(Dataset items)

◆ ◆ ◆ ◆ ◆

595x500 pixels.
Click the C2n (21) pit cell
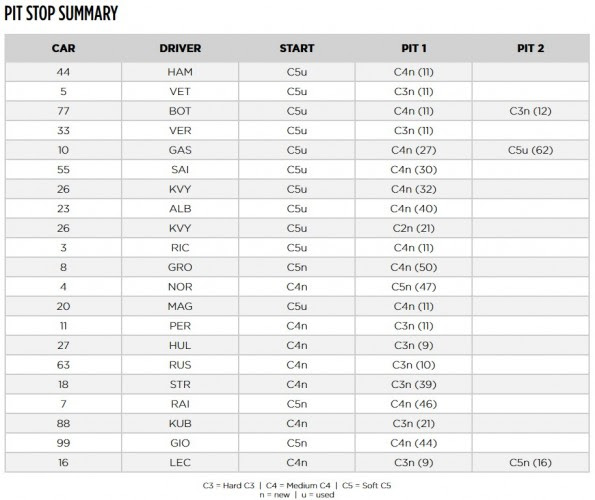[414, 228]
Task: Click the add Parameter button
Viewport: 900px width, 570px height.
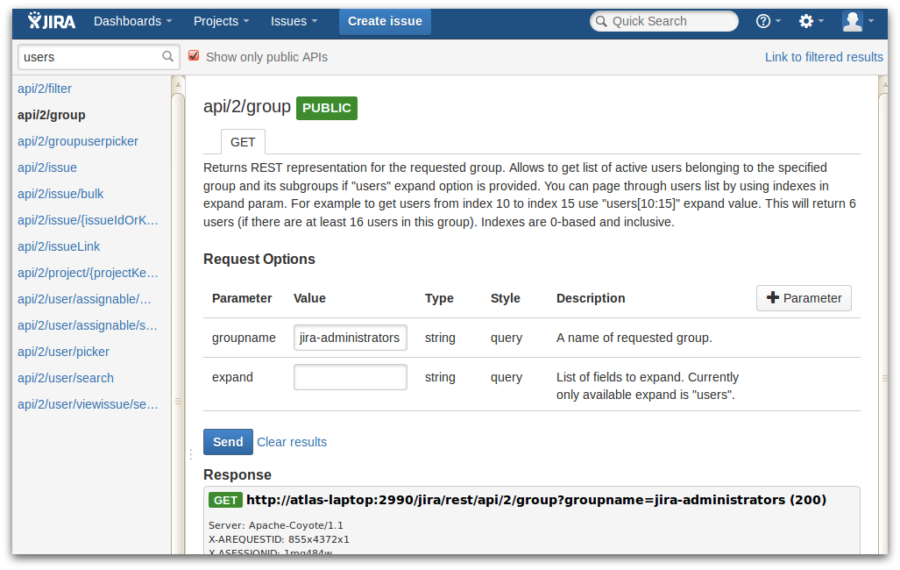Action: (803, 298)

◆ ◆ ◆ ◆ ◆

**What you will do**
A word-for-word copy of the entries above is needed, with every picture dropped.

**Solution**
595x500 pixels.
Click the C2n (21) pit cell
[414, 228]
Task: Click the add Parameter button
Viewport: 900px width, 570px height.
Action: (803, 298)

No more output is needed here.